Stored data entries:

==*==

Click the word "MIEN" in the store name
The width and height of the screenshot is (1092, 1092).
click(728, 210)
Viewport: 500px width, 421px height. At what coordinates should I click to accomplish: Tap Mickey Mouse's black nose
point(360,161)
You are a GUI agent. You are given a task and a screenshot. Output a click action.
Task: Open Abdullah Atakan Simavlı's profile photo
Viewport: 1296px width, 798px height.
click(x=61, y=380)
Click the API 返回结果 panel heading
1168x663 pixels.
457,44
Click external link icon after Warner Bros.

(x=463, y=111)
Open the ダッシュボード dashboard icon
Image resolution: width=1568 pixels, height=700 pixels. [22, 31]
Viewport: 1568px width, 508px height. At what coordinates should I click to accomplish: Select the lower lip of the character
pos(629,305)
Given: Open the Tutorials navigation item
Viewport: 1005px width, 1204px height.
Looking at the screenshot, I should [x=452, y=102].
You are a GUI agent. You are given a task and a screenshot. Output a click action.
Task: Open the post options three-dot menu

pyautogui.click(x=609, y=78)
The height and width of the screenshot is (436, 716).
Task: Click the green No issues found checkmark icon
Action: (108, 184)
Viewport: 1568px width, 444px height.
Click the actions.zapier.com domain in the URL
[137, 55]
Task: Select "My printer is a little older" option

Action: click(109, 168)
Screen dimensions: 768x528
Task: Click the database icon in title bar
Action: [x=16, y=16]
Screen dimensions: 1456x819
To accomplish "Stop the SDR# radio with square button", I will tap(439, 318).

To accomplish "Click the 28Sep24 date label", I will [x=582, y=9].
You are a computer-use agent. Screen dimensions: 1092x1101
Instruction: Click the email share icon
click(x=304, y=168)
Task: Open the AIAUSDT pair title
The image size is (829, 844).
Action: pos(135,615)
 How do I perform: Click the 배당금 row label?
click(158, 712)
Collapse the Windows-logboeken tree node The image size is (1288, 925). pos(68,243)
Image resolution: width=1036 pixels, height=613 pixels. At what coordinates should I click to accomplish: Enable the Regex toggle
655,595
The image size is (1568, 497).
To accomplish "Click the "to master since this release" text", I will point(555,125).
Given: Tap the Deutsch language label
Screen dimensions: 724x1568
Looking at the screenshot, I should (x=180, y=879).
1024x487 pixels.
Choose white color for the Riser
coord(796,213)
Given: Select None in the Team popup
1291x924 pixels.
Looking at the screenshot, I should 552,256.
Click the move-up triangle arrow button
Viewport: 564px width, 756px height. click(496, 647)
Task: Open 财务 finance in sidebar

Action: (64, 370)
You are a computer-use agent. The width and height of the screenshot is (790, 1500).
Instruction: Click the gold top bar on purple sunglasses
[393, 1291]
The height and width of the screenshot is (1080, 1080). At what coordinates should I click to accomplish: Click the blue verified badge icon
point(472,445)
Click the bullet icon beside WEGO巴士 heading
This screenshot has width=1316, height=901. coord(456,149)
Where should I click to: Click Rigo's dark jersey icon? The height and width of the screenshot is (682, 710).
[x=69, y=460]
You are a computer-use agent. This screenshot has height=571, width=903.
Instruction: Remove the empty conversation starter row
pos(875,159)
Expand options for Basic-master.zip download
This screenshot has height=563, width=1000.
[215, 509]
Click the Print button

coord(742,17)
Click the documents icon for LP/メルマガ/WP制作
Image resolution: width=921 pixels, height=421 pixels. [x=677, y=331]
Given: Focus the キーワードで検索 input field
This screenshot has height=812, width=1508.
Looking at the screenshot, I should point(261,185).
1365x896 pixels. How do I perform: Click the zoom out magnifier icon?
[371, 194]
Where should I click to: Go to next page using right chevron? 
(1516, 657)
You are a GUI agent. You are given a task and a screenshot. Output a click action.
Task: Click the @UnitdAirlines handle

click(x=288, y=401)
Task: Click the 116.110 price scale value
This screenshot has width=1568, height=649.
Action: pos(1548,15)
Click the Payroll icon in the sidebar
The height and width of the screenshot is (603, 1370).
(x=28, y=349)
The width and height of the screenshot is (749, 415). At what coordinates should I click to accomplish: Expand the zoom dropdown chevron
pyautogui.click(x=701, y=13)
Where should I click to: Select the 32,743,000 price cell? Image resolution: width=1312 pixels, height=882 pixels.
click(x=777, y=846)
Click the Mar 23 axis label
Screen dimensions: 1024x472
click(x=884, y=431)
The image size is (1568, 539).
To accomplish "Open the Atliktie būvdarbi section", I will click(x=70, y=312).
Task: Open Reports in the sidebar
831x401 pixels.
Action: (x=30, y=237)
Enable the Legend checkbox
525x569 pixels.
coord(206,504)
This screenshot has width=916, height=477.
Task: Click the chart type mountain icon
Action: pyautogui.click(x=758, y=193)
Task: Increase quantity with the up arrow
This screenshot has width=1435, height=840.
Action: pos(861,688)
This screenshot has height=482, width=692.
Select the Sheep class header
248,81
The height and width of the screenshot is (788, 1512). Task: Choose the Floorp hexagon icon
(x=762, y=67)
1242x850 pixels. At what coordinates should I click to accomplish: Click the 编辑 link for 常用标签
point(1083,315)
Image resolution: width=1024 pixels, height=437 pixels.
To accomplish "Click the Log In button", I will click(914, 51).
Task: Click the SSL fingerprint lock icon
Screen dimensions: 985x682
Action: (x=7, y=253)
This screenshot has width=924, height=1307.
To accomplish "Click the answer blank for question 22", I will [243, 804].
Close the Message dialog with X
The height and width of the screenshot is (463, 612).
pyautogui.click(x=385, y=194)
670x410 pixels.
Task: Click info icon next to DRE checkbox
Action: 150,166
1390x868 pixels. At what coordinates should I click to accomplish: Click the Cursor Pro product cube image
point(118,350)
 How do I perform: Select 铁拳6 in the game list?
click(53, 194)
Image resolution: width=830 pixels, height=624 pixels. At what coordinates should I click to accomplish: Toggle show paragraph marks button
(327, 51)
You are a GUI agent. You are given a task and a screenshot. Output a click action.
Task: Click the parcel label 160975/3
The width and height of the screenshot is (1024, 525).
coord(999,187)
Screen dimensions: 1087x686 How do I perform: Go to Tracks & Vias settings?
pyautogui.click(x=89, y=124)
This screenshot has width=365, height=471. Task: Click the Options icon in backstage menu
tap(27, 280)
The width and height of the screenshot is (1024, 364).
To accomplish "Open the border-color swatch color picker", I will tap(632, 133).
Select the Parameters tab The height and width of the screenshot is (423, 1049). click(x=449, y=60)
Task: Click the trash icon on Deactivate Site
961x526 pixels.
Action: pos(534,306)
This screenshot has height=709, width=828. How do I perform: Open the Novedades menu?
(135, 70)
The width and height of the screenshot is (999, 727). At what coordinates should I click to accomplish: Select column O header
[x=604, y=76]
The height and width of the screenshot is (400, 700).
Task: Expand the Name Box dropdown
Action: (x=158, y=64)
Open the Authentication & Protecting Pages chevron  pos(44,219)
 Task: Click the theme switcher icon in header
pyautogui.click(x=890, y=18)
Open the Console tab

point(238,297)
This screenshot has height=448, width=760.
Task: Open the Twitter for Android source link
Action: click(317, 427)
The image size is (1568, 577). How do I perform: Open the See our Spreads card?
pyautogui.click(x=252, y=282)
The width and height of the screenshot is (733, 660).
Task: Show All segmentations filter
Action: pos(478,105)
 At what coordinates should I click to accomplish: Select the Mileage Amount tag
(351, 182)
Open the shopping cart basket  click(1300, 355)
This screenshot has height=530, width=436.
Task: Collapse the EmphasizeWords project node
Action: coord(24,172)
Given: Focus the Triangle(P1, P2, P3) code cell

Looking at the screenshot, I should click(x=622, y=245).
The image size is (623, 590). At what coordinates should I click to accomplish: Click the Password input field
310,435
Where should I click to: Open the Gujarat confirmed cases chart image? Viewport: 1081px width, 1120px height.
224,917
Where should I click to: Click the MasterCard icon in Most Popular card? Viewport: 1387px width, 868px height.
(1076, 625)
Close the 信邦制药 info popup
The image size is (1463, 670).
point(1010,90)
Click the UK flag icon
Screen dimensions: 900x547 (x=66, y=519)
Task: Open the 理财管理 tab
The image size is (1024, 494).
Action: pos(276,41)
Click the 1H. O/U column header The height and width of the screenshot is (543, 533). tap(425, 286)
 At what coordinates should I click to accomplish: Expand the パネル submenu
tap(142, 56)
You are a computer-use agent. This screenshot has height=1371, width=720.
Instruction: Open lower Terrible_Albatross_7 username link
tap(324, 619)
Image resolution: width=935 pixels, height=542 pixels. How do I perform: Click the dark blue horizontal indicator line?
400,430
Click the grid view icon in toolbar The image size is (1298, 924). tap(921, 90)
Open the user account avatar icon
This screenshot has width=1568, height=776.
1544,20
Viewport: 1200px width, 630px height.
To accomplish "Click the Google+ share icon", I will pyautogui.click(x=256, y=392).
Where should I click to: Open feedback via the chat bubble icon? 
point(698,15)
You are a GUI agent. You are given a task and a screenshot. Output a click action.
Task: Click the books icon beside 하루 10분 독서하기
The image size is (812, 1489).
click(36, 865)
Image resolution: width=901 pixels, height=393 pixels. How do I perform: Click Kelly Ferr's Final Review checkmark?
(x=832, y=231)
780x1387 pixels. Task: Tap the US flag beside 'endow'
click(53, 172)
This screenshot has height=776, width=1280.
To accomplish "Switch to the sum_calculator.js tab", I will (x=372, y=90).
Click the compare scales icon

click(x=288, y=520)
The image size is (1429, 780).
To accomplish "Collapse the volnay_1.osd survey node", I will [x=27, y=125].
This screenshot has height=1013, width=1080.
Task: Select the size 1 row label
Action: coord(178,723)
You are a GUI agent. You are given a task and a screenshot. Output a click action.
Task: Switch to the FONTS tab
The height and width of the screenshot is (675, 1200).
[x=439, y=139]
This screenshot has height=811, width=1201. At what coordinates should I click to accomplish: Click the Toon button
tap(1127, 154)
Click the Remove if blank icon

==*==

-- Work to be completed --
Give the number of lines in the entries above that include the word "blank", and nothing more.

-- Output below --
2